Ya todos sabemos que la selección Vinotinto de futbol les metió 2 merecidos goles a Suecia sin que los pelo amarillo conocieran nuestra arquería. Que Venezuela tuvo varias y varias oportunidades de meter goles y no pudieron. Pero nadie sabe como se vive del lado del público. Yo fui a gradas gracias a que mi cuñado me regaló la entrada, y que a su vez se la entregó la alcaldia. Si no me equivoco y escuché bien en el bus esta mañana, se regalaron casi ocho mil entradas, pero aún el "Pachencho" no se veia monstruosamente lleno como se ha visto en otras ocasiones, como el día del partido contra Brasil por ejemplo, que quedo hasta gente afuera con entrada en mano.
En el primer tiempo reinaba un desánimo producto del calor de la tarde y la desgana en el baile de las chicas de la barra Pepsi. A medida que terminaba el primer tiempo y luego del primer gol ( que me lo perdí por cierto) La Barra sin verguenza levantó los animos con canticos y toques de tambora. Se fueron vaciando los asientos despues de que nadie del lado de las gradas donde estaba yo se ganó un balón que repartia Pepsi y la alcaldia. Grave error. Minutos más tarde la Vinotinto nos alegró con otro sendo gol que terminó de bañar de gloria momentanea a los criollos y deshizo los ánimos de un reducido grupo de personas que seguían a los europeos en el lado VIP.
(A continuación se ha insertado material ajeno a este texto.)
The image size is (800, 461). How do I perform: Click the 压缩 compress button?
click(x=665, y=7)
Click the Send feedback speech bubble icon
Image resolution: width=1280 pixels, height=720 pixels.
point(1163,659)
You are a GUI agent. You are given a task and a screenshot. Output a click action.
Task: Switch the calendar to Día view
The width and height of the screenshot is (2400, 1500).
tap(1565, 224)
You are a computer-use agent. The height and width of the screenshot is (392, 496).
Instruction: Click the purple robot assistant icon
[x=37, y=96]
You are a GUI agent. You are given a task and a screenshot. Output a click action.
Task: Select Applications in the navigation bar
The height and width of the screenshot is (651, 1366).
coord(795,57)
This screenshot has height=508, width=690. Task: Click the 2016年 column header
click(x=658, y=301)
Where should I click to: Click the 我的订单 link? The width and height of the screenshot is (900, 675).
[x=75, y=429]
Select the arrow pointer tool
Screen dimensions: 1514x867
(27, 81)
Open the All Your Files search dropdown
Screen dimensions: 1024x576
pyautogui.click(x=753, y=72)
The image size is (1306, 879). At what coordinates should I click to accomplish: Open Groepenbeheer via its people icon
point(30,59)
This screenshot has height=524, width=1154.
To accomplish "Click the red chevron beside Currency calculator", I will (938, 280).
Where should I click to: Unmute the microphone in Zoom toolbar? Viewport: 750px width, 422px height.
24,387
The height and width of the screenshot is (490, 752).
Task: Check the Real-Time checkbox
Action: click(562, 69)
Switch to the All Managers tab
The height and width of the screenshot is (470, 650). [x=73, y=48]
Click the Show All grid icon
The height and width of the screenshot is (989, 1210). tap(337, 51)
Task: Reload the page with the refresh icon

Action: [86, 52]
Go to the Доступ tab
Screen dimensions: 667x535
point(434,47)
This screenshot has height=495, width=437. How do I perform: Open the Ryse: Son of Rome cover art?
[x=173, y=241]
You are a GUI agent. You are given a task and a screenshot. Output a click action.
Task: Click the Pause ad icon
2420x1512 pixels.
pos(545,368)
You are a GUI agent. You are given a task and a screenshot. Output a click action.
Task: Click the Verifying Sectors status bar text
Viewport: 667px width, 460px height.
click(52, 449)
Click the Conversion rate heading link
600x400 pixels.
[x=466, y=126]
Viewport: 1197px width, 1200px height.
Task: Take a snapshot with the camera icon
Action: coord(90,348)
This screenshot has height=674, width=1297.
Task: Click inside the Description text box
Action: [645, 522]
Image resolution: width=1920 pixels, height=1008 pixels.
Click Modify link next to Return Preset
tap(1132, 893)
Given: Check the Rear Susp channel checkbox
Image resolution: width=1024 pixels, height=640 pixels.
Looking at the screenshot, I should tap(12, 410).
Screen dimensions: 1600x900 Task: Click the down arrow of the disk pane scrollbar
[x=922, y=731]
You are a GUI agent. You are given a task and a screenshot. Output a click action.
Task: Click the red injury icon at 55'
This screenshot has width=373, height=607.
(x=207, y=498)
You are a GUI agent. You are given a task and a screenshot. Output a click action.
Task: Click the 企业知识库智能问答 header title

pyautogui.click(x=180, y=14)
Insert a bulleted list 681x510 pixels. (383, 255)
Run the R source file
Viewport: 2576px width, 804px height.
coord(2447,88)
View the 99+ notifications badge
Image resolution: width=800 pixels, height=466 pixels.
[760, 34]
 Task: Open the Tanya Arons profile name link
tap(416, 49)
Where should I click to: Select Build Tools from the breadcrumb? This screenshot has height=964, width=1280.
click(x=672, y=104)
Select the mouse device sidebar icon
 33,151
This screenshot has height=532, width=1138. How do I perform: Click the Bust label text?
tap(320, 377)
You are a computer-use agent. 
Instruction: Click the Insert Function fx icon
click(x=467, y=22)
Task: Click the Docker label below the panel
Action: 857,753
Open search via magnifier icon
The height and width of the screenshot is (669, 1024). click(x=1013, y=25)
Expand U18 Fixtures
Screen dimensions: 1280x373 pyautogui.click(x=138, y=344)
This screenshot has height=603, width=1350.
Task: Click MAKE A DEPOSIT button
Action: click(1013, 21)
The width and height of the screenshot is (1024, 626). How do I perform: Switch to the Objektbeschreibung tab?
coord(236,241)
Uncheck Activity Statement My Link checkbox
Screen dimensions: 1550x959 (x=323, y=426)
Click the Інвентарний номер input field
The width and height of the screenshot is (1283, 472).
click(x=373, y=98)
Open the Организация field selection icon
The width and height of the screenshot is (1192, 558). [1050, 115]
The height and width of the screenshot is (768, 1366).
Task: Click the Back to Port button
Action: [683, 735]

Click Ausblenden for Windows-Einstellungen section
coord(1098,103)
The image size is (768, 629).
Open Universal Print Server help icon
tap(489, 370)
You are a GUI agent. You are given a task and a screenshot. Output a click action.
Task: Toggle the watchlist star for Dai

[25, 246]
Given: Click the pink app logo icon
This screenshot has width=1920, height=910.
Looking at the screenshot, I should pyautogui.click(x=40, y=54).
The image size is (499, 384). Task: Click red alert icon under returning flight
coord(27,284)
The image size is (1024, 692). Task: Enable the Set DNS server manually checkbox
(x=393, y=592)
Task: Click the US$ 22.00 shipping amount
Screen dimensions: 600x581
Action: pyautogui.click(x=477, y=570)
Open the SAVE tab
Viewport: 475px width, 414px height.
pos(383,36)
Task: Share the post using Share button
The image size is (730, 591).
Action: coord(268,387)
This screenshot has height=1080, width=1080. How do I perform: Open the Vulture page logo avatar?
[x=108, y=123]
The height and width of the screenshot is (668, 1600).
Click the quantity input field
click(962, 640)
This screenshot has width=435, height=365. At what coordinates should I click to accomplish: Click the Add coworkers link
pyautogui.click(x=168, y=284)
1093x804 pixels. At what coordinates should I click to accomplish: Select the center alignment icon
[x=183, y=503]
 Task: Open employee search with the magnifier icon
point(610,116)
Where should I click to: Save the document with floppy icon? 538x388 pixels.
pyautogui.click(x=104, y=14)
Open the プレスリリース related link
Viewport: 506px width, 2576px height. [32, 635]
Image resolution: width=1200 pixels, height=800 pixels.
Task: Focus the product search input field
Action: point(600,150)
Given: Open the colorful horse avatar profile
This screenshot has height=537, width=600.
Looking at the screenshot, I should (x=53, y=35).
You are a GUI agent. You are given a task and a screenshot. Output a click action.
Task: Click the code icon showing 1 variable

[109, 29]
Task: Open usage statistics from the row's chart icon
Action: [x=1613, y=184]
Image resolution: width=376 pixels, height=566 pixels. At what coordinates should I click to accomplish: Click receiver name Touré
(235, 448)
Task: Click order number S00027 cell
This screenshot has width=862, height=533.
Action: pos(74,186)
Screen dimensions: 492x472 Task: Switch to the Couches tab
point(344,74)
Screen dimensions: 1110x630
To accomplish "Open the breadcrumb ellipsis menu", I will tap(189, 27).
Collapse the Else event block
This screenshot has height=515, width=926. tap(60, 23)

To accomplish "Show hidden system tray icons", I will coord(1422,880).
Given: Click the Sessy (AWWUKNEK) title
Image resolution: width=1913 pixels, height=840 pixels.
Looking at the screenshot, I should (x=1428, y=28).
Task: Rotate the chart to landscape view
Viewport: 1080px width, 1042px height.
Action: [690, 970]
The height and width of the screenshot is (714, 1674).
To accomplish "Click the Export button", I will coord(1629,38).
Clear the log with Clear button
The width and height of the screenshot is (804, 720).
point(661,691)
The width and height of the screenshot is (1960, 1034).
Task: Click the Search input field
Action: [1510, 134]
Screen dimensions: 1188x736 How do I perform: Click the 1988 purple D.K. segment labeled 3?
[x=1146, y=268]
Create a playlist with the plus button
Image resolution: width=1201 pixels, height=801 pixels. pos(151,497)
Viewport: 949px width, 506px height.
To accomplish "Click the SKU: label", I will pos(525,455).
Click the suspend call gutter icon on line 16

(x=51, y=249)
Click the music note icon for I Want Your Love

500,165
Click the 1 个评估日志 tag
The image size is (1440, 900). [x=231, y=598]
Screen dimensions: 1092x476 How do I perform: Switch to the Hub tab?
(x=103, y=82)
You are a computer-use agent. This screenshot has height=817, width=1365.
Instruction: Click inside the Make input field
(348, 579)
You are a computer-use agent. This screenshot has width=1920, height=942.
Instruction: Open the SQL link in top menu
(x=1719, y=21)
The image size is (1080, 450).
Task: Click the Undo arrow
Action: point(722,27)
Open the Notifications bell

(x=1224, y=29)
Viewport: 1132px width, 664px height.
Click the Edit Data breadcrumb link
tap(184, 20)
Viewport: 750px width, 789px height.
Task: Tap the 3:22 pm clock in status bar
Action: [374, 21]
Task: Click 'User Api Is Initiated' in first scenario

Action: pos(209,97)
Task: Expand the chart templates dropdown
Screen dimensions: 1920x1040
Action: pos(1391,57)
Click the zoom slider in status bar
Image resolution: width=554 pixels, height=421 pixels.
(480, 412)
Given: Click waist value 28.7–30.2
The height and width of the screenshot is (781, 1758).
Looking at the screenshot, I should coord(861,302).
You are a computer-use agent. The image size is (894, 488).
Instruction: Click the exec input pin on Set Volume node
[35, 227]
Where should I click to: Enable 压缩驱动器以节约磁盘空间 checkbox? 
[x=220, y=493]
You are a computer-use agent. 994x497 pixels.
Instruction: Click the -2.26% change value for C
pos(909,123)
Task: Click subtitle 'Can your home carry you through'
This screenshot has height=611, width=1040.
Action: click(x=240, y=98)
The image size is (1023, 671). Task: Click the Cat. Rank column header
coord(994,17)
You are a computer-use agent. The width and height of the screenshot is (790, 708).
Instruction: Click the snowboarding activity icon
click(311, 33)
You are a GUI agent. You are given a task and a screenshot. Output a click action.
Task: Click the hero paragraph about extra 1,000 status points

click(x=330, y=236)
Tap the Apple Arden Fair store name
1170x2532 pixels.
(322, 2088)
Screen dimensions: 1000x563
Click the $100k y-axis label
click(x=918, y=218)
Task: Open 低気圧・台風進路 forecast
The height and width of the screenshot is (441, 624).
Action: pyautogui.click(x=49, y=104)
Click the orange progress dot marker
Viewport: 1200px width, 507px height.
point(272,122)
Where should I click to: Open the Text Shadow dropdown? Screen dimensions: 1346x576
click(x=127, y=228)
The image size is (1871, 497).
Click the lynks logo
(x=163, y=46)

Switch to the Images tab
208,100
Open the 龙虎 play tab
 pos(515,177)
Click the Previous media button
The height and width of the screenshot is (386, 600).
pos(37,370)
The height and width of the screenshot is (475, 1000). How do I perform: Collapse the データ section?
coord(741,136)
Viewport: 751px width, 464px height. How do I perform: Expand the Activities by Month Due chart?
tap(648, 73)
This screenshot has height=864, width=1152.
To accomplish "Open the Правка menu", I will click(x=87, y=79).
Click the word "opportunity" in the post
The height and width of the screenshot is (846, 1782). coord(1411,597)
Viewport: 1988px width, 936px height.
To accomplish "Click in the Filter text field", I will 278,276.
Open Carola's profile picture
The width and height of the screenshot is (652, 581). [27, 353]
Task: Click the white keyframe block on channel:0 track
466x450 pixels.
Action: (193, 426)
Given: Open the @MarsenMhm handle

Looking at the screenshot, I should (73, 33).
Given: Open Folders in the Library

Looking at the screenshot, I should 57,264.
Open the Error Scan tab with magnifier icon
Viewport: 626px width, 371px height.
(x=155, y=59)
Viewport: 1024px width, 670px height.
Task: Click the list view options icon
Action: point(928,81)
Luego del juego, la gente salía feliz, pero como quien acaba de salir del paseo dominical y que mañana espera otro dia normal de clases o trabajo. No hubo esa alegría desbordante de tiempos anteriores cuando imaginabamos ver a Venezuela entre el calendario de juegos del mundial en Alemania. Ya se que para la proxima me llevo mi radio para que alguien me lo narre y no ver figuras en el campo verde sin saber quienes son. La Vinotinto comenzó con todos los hierros y aún queda la copa América y sus juegos en Maracaibo.